#### SUPPLIED RECORDS
** START **

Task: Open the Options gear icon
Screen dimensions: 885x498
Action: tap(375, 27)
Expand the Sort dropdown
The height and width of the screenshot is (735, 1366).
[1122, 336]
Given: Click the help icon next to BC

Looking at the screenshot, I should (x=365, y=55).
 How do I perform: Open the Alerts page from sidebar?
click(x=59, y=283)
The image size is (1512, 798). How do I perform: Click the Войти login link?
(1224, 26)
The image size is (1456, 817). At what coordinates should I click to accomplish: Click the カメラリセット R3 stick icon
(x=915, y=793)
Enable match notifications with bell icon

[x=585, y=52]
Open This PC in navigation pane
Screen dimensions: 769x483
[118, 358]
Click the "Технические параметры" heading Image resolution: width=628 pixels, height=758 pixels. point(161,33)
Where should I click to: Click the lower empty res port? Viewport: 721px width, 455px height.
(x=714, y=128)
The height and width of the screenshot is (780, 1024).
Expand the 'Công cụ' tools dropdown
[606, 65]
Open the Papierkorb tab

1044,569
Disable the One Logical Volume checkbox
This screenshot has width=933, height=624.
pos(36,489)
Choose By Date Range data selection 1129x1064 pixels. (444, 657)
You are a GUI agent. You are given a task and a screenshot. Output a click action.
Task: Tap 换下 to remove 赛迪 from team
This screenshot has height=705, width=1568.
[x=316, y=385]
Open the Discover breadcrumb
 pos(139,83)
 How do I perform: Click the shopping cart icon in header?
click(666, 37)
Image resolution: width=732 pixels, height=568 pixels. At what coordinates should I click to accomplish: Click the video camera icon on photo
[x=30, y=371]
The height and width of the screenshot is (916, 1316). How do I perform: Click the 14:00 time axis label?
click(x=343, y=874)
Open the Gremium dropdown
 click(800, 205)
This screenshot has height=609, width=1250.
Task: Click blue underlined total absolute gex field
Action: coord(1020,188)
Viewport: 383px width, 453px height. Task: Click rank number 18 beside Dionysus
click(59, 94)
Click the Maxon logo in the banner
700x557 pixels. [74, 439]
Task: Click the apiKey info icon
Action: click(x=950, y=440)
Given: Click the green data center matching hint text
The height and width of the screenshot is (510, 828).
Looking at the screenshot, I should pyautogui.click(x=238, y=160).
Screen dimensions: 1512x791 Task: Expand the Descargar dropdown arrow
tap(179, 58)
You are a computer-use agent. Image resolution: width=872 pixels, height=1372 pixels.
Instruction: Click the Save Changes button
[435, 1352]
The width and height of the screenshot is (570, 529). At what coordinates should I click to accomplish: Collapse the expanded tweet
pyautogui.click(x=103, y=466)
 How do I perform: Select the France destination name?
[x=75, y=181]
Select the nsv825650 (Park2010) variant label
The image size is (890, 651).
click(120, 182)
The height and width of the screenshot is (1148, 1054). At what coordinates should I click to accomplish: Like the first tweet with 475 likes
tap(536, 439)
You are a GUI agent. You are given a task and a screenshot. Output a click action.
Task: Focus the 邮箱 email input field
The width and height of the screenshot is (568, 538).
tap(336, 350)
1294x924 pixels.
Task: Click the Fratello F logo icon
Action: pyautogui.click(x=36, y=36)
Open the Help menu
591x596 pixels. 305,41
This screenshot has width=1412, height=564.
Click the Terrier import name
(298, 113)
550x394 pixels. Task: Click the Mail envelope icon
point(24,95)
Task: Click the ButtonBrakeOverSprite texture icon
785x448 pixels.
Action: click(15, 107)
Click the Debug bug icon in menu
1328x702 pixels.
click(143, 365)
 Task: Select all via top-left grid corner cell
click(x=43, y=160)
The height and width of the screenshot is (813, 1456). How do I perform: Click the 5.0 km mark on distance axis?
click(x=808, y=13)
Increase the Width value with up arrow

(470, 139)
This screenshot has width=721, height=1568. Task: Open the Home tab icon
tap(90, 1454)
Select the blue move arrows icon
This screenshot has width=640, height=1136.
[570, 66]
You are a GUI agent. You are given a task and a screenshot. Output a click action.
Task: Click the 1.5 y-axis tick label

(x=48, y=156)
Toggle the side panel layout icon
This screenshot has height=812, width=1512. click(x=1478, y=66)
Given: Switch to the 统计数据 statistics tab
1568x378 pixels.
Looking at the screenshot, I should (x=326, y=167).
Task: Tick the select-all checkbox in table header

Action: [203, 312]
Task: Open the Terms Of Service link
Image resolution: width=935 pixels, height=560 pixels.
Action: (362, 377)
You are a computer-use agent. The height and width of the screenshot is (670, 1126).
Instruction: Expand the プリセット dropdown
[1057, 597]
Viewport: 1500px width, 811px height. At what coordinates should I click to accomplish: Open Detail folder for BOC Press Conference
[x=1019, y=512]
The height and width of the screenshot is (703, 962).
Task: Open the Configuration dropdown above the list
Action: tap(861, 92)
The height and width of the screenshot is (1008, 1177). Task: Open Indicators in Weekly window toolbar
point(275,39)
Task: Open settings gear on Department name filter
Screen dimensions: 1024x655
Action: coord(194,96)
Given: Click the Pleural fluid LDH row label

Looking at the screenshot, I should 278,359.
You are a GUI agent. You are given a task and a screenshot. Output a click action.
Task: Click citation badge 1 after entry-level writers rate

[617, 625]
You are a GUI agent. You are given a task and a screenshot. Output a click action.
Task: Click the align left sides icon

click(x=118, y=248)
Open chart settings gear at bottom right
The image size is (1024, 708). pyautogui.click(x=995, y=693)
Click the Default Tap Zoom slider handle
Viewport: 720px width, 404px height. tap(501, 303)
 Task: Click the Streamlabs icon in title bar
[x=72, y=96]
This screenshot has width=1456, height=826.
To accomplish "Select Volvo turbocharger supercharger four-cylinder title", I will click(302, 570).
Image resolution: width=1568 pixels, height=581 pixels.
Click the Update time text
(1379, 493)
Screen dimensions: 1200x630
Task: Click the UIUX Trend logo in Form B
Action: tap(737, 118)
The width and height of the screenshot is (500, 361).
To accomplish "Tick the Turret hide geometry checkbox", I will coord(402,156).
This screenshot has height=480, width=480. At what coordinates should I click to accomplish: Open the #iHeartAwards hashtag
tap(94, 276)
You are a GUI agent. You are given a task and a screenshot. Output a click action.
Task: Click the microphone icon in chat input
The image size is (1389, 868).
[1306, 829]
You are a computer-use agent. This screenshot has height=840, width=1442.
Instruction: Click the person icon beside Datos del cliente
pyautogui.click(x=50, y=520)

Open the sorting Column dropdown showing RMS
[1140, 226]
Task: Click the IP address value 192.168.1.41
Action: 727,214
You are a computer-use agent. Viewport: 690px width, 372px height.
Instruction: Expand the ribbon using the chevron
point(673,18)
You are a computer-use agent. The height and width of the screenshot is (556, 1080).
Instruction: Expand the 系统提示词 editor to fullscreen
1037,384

** END **

#### REQUEST
Count the lines in the records above that contain the string "beside", matching case exactly. Give only the number.

#### RESULT FOR THIS TASK
2